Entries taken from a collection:

■ ■ ■ ■ ■ ■ ■

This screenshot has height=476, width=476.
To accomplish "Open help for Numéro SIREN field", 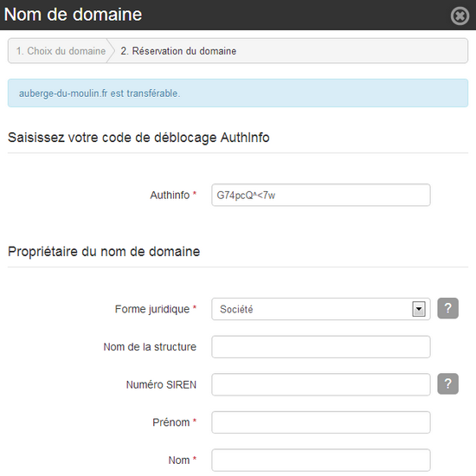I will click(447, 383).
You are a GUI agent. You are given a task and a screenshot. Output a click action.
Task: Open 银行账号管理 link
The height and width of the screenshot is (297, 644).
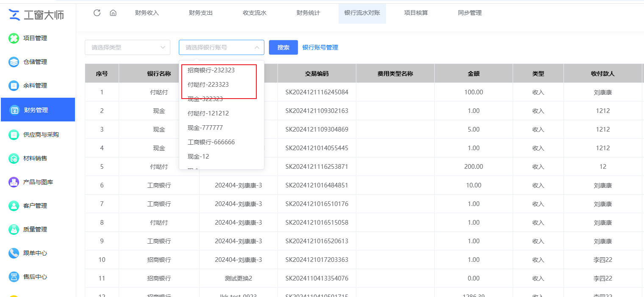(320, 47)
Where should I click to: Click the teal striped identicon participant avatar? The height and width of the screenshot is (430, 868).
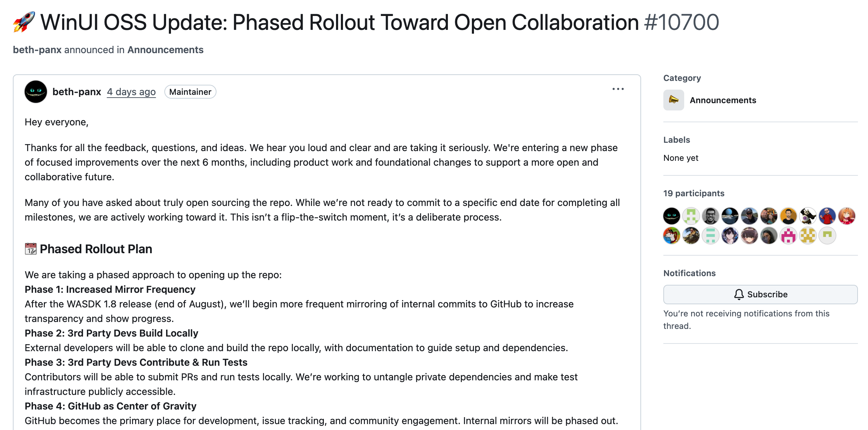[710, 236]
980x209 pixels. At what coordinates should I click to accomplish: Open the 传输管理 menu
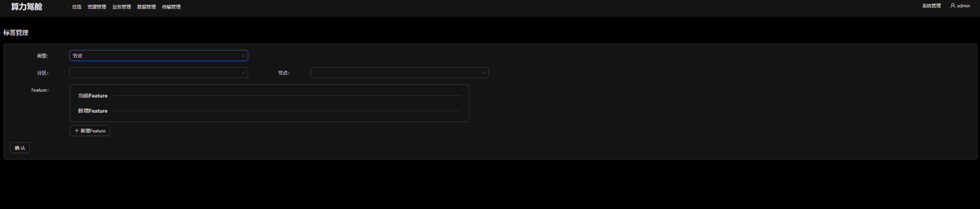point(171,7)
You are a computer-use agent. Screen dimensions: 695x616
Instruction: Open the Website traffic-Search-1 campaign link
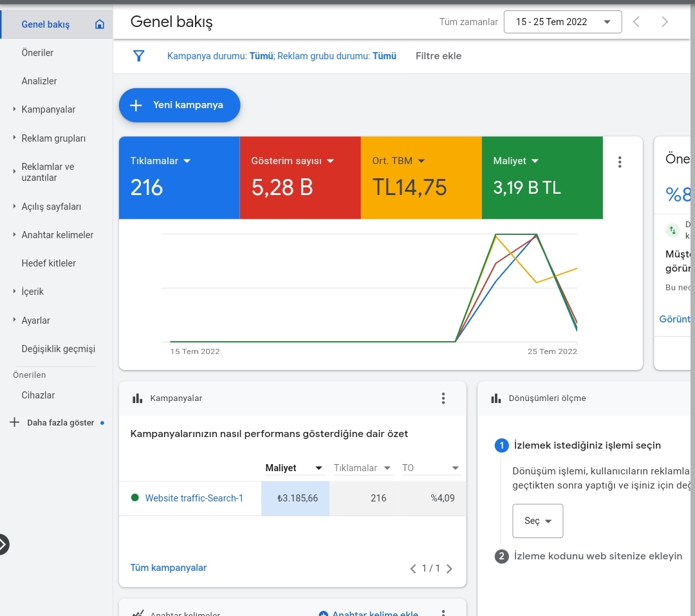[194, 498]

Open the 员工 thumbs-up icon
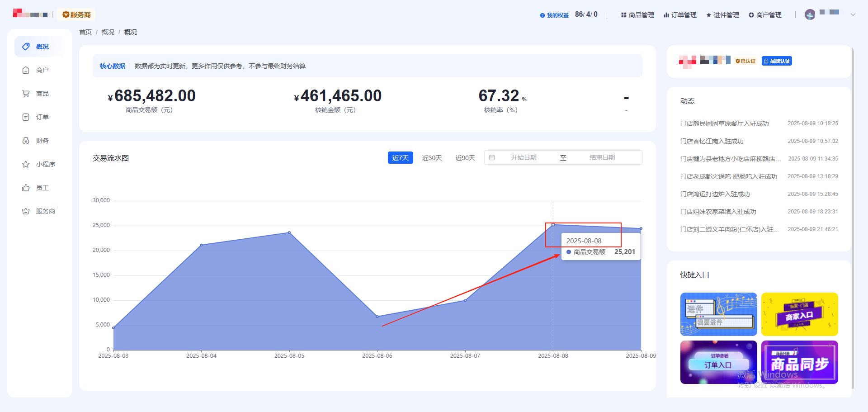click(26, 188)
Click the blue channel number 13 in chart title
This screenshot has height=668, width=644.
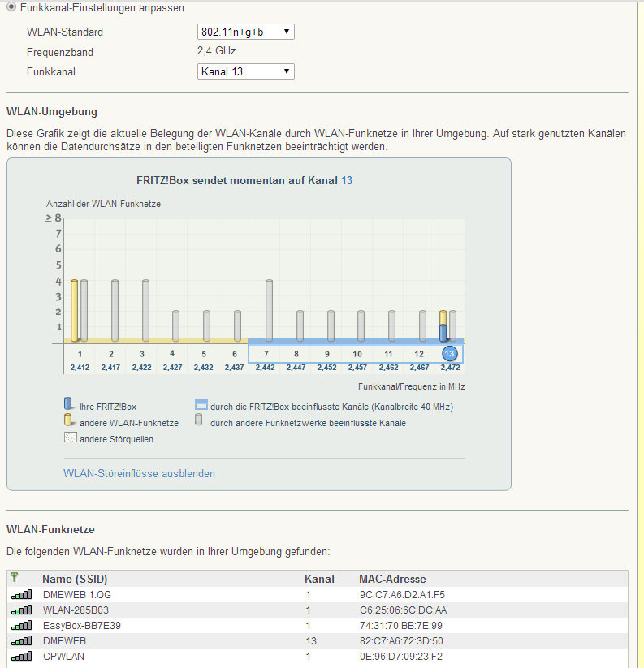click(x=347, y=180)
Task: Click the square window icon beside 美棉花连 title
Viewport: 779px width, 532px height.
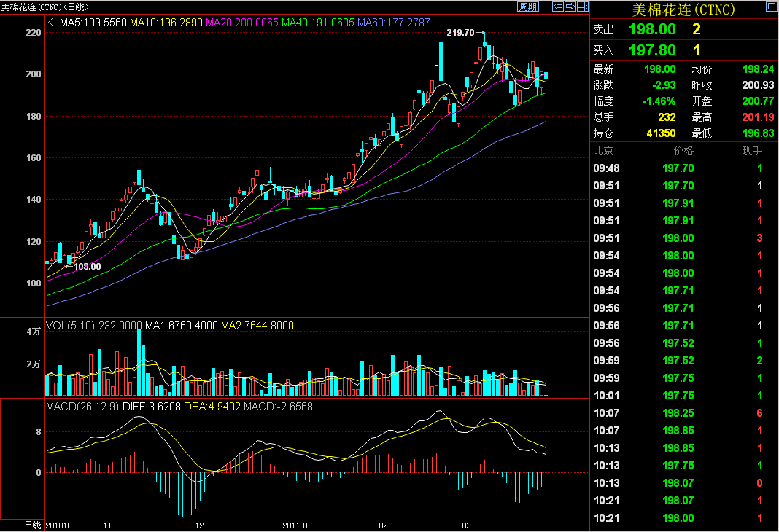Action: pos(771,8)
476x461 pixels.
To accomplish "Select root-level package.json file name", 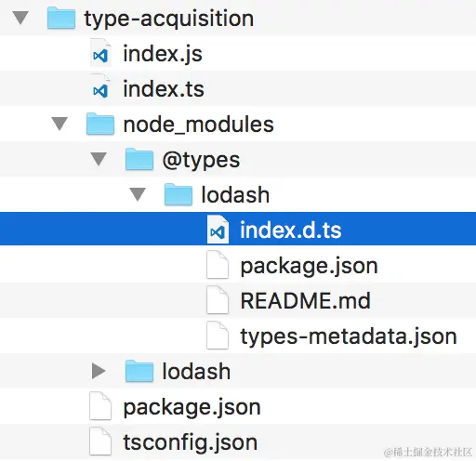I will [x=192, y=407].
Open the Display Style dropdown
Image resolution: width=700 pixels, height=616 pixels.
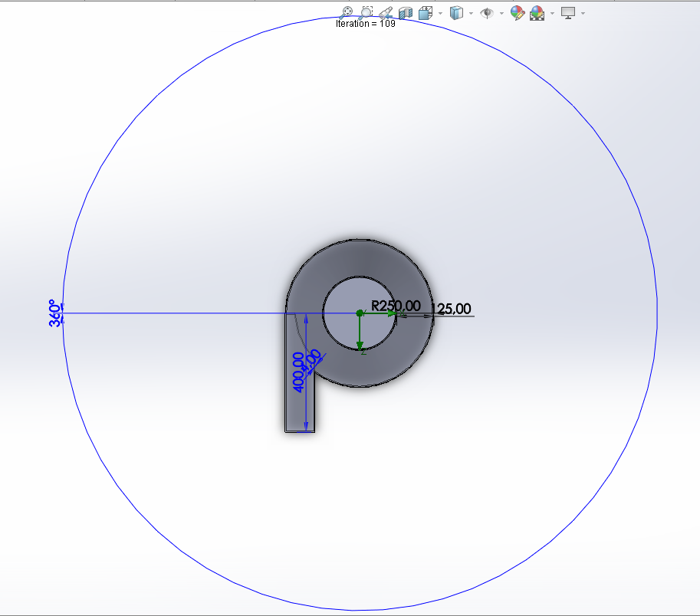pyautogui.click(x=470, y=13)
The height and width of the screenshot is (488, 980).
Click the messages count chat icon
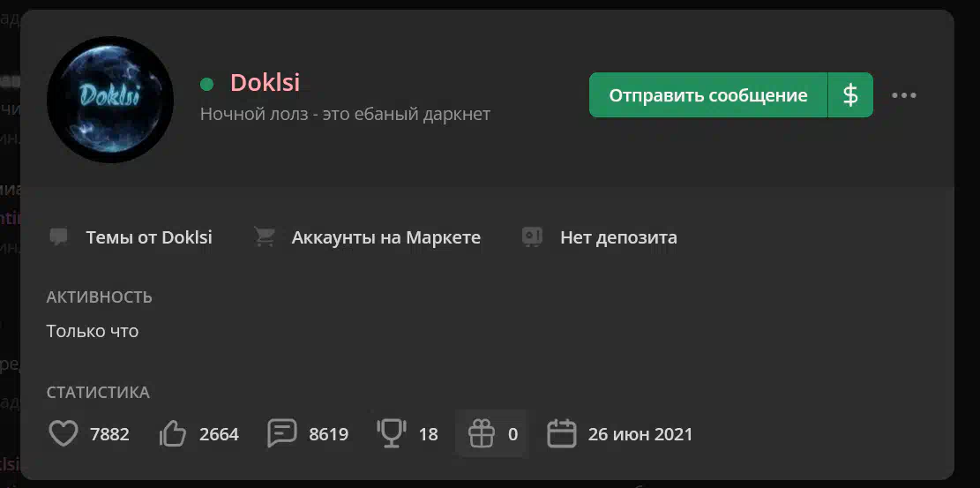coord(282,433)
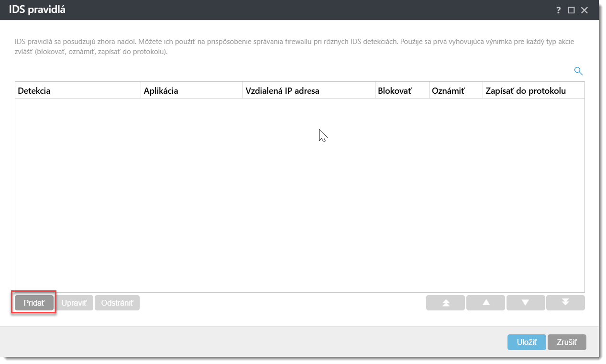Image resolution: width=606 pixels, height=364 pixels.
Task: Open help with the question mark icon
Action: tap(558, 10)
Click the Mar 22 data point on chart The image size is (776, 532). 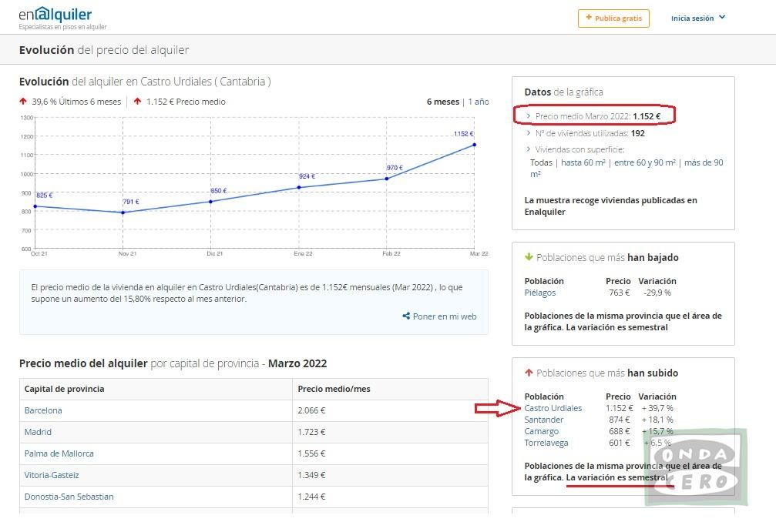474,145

■ ■ ■ ■ ■ ■ ■

TASK TO CARRY OUT:
Each line holding the word "agent" must be pulled from the records.

FINISHED EXERCISE:
You are a GUI agent. You are given a task and a screenshot. Output a click action.
You are a computer-use agent. Screen dimensions: 695x616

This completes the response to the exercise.